# Crawdads



## flyfishingmike (Nov 26, 2010)

Growing up, I spent as little time as possible indoors. There were always fields to explore, trees to climb, and rivers and lakes to fish in. Bait was easy to come by, just grab a shovel and head for the garden. Big, juicy earthworms lived just below the surface in the dark, rich soil. 

But my favorite bait of all were crawdads. Later in life, I would hear that they were actually called crawfish, but they will always be crawdads to me. A string, a rock, and a couple of strips of bacon were all you needed to get the little critters. Just tie the bacon to the string, attach the rock, and toss the whole mess about five feet into the creek. ( Be careful to tie the tag end to a tree limb) Wait a few minutes and slowly drag the bacon, with crawdad attached, back to the bank of the creek. When the crawdad appeared, simply swoop down with a net and claim your prize. These were the baits of choice when you were after the big fish. 

Fish love crawdads. Now that I am a fly fisherman, live crawdads will simply not do. So my good friend and fellow club member, Michael Brown, showed me how to tie a crawdad pattern fly. Earlier this week, I had a chance to test the fly in the San Marcos. The test results are in . . . . . the fish love it. They smash it and crash it, with aggressive hits. 

That day was cool, rainy, and very windy. Autumn leaves littered the surface of the water, and poppers were not effective at all. The weight of the crawdad fly caused it to drop quickly into the strike zone. My first bass attacked the crawdad just as it cleared an underwater log. The fish flashed out of nowhere and nearly jerked the rod out of my hand. There was no need to set the hook, it was all I could do to just hold on. Over the next hour or so, several more nice largemouth and Guadalupe bass fell victim to Mr. Crawdad. Thank you Michael Brown. 

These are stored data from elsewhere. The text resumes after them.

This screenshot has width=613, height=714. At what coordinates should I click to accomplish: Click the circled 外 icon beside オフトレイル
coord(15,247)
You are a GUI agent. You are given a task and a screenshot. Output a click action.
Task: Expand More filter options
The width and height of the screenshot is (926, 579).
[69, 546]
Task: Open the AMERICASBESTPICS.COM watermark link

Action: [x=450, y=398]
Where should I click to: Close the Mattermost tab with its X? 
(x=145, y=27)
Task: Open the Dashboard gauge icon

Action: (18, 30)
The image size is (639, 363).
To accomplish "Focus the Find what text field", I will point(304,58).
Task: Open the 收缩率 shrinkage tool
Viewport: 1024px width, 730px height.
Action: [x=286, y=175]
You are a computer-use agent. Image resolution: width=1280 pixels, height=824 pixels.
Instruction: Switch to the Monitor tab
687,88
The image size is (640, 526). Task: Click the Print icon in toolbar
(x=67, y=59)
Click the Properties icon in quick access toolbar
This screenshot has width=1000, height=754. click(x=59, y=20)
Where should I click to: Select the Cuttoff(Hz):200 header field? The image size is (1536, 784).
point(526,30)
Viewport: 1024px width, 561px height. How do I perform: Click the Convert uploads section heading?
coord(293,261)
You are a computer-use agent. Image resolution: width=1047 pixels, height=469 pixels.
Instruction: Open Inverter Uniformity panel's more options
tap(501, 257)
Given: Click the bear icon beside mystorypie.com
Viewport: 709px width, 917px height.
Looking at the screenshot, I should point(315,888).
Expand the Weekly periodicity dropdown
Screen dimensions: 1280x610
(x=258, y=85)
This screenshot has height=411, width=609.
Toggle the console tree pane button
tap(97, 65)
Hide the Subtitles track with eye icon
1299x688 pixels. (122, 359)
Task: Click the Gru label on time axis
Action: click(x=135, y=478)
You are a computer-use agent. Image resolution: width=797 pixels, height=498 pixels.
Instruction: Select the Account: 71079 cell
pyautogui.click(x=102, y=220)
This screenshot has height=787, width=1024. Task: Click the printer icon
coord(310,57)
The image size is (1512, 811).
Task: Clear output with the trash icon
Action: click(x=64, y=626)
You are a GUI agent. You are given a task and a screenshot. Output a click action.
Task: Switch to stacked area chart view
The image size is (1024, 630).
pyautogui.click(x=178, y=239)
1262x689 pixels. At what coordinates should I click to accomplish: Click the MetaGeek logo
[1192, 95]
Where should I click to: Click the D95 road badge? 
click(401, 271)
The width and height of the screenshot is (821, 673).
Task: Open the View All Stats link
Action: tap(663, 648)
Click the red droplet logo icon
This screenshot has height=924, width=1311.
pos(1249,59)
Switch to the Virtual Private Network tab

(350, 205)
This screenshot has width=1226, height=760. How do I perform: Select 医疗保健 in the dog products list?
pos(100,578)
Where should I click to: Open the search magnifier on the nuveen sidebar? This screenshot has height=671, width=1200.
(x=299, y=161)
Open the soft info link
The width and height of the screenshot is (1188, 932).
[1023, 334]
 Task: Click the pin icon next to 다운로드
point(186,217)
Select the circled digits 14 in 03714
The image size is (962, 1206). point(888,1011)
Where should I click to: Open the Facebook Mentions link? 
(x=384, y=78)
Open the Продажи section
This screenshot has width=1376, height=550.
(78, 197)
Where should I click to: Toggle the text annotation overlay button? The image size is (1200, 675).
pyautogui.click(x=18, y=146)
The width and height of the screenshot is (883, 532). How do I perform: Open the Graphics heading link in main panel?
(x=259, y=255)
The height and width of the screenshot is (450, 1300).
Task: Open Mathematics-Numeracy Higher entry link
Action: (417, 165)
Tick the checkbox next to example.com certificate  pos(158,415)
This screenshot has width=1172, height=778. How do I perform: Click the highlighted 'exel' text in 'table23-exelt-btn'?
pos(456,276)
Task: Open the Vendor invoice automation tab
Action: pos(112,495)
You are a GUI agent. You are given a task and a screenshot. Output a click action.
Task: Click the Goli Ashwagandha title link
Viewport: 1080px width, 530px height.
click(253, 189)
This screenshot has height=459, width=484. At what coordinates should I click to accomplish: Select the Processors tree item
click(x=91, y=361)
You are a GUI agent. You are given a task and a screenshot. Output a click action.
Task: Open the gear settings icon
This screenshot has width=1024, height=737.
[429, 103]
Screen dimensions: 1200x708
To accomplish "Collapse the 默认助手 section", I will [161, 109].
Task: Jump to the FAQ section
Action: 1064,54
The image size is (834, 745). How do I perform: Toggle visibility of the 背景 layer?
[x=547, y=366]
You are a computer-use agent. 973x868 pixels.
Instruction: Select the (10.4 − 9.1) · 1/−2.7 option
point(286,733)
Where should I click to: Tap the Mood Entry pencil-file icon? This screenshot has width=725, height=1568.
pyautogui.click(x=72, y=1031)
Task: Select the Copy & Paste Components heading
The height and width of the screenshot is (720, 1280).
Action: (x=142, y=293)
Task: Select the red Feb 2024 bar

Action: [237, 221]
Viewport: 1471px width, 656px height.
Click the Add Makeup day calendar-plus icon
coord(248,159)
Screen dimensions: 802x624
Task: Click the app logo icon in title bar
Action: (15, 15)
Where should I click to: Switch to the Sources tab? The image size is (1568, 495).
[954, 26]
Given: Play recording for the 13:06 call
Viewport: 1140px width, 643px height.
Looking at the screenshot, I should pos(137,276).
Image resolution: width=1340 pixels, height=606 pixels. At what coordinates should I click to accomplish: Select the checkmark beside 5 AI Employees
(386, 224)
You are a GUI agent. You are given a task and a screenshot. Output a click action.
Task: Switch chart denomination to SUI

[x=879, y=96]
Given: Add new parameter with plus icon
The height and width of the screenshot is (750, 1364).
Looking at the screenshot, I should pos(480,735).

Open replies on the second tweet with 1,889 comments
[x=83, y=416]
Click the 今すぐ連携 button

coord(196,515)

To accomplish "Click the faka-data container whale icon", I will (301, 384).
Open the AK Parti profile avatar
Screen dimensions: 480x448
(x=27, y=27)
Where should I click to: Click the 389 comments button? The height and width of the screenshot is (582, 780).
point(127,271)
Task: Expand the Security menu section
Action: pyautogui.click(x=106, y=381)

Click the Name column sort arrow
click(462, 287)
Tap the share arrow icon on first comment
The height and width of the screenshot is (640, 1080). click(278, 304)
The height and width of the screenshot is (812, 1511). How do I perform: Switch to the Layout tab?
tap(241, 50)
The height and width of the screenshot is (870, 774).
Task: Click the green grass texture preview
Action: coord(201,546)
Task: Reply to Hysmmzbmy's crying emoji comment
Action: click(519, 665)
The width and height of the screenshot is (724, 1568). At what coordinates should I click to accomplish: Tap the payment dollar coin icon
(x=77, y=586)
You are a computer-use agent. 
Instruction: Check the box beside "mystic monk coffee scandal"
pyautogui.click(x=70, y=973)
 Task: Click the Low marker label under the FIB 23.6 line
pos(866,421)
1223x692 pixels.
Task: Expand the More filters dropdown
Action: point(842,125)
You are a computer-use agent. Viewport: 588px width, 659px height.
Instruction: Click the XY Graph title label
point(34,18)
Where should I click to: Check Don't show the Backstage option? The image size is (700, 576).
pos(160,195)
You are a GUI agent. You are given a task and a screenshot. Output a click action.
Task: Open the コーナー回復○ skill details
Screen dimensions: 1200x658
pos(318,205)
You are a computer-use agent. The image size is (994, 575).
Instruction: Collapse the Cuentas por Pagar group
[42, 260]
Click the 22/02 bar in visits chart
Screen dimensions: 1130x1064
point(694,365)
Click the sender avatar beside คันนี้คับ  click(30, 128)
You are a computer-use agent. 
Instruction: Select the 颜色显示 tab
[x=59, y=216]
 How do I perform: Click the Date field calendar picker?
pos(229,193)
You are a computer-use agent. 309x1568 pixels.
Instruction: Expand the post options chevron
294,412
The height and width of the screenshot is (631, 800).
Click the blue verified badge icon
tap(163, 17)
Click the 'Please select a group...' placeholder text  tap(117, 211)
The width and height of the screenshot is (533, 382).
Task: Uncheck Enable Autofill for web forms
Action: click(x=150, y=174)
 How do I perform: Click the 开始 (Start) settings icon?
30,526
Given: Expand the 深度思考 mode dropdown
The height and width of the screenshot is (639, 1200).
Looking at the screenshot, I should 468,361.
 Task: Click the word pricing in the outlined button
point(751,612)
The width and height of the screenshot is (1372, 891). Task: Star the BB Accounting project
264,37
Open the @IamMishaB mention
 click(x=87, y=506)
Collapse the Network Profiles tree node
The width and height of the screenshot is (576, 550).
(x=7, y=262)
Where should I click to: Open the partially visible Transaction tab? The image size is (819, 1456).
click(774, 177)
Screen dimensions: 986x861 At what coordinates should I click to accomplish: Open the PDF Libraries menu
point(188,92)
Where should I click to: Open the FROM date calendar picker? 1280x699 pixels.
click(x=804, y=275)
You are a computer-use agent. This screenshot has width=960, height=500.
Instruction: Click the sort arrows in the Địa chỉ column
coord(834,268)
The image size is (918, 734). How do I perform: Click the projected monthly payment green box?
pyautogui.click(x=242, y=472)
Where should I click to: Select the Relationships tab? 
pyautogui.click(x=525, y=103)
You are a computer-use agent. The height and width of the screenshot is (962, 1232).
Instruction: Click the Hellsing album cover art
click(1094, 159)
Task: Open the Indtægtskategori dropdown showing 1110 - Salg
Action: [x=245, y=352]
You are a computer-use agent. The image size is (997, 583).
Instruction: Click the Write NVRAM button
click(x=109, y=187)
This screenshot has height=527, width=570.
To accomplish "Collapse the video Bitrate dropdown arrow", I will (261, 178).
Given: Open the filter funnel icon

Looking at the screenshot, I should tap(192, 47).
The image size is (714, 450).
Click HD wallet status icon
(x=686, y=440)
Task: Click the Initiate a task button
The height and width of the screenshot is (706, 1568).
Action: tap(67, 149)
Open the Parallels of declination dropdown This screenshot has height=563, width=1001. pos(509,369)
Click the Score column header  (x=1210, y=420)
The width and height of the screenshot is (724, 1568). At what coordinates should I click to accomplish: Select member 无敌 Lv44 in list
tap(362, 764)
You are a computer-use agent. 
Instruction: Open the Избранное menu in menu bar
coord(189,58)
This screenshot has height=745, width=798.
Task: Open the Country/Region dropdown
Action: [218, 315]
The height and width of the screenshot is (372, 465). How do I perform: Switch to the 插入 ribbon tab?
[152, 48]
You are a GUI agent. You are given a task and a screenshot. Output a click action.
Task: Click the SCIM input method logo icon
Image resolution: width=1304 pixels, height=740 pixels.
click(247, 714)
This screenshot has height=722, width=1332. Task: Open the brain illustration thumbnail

This might just be a good one to tie for the winter. Try it and see. 

Let's go fishing.


----------



## HillCountryBasser (Aug 26, 2008)

Way to go Mike! Any chance of getting that recipe?


----------



## southpaw (Feb 25, 2009)

Great job! That's a cool lookin fly right there. I bet that would do pretty good as a shrimp imitation too


----------



## flyfishingmike (Nov 26, 2010)

I will contact Michael for more details of the crawdad fly and pass it on to you.


----------



## Longshot270 (Aug 5, 2011)

What were the main claws made out of? Looked like red yarn.


----------



## flyfishingmike (Nov 26, 2010)

Hill Country Crawdad

Materials

Hook: Wide Gape 2x Strong, 2-4x Long. Personal favorites are Salmon Fly Hooks, and Stinger Hooks like the Gamakatsu B10S
Weight: Small or Extra Small Dumbells (I flatten the dumbbell with a hammer for aesthetics)
Claws: India Hen Saddle to match local (I use a ruddy brown)
Head: Burnt orange rabbit fur
Antennae: Motor oil colored silicone legs
Body: A shaggy dubbing of your choice to match the local (I used to use brown olive angora fur, before I discovered Waspi's Crawdub)
Thread: 140 denier (6/0) to match dubbing

Procedure
Tie dumbbell eye to top of hook approximately 1 eye length behind the eye.
Rotate hook
Cut a small strip of rabbit fur and tie in just before the bend of the hook (adjust fur to go off the end of the hook )
Cut a piece of silicone leg material to be approximately 5 inches in length
Tie in leg material at just behind the rabbit leaving the same amount on both sides of the hook
Add dubbing to thread and wrap a ball over and through the leg material to provide a smooth transition
Select two matching hen feathers, and remove fluff from the end of the stems
Tie the feathers to the hook with the concave side facing outward to provide a natural looking claw, (make sure you securely tie these in)
Add additional dubbing to thread and dub a tapered body to the eye of the hook (I like to figure 8 a couple of wraps of dubbed thread around the dumbbell)
Whip finish
Cement thread if desired

Recipe by Michael Brown
Central Texas Fly Fishers
ctff.org


----------



## Longshot270 (Aug 5, 2011)

Thanks, my crawdad sinks too fast for most applications.


----------



## FISHROADIE (Apr 2, 2010)

Nice fish.


----------